The choice of tours that is offered from Hamilton Island was no more evident than the day we each headed in different directions to experience all The Whitsunday's had to offer. Some chose a half-day cruise to see nearby Whitehaven Beach, the world-famous 7 km stretch of pure white silica sand beach. Others opted for a full-day beach safari that included visits to Whitehaven Beach, Hill Inlet and the opportunity to snorkel over the reef at nearby Chalkies Beach. My wife and I had enjoyed a sunset kayak tour on our previous visit, so we chose to spend the morning sailing one of the resort's catamarans in the pristine water off Catseye Beach, followed by some snorkelling over the reef at low tide. If you're a beginner, then this is the perfect place to put your head under water and get a taste of what the Great Barrier Reef is all about. At low tide, one can walk out almost half a kilometre from shore and experience snorkelling over a fringe reef at a point where the water becomes much deeper. Although the colours won't be as vibrant as what you will experience when you head out on a reef cruise with one of the many tour operators, if you are prone to seasickness then this is the place for you. You fly to the island, you stay on the island and all you have to do to see some of the Barrier Reef is wade out into the water. If you're lucky like we were, you may even come face to face with a giant loggerhead turtle.

This photo was taken by my daughter just off Catseye Beach, Hamilton Island while snorkeling in 2012.

To fully appreciate Catseye Beach, take the free island shuttle bus to the lookout at One Tree Hill. Here you can look down over the Whitsunday Passage and take in an almost 360 degree view. On the way back, the bus will stop at the lookout that overlooks the resort and the driver will point to the spot where many of the couples that get married on Hamilton Island chose to have their wedding photos taken. There are over 400 weddings per year that take place on Hamilton Island, and only 365 days to fit them all in. The water off Catseye Beach changes colour throughout the day. From the magnificent clear blue of high tide when the beach is a sea of catamarans and first time sailboarders, to the stunning turquoise and sapphire colours that appear at low tide when the water transforms into a snorkelling wonderland.
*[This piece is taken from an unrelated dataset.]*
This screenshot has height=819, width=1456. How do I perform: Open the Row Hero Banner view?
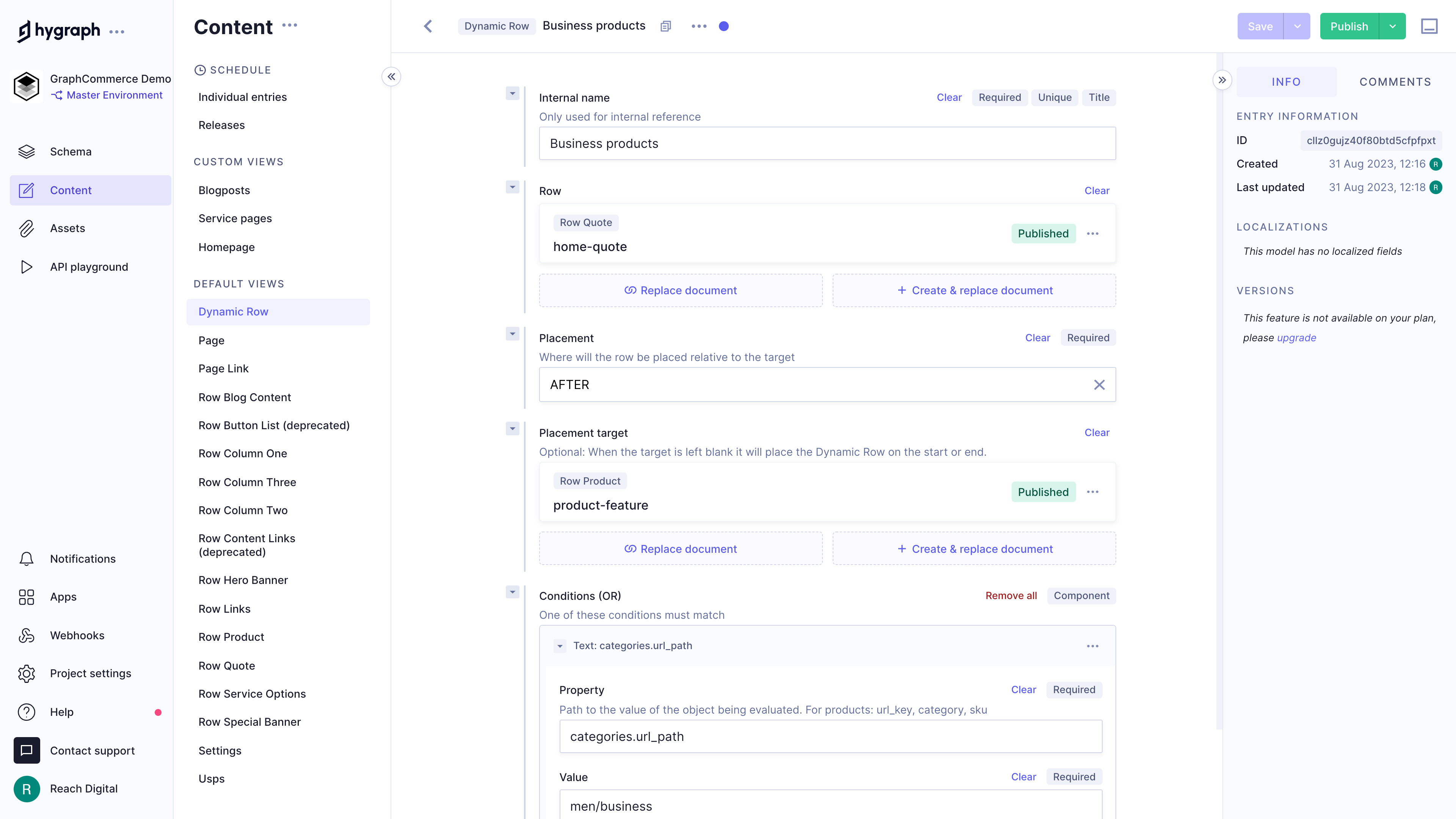click(x=243, y=580)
Best of all, if you choose to get off the bus and stay a little longer, the walk back to the resort is all down hill.

Before you leave to head back to the land of reality, there is one thing you simply must do on your last night on Hamilton Island. Take the free island shuttle bus to One Tree Hill and plan to be there by 4.30pm. Each day a large crowd gathers for Sunset Cocktails at One Tree Hill. There is no better way to begin your last evening on the island with a loved one than by watching the sunset over the Whitsunday Passage while sipping a cocktail or a glass of champagne. While we all stood there watching that big golden ball sink slowly into the sky, there was no mistaking the thought that although our brief getaway was coming to an end, the memory of this moment would stick in our minds for a lifetime. And as the words of my brother-in-law who has travelled all around Australia echoed once the last slither of orange had disappeared somewhere over the horizon; 'Of all the places I've been to, I've never seen anything as good as that.'

Perfect ending to a perfect holiday, sunset cocktails at One Tree Hill, Hamilton Island, 2012.

What I liked: The variety of things on offer, from all day reef cruises to free activities like bush walking and lazing by the pool. Just heaven.

What I didn't like: There's not much I could fault, the food and drinks may be a little pricey, but try to remember that everything has to come from the mainland and then you can get on with enjoying yourself.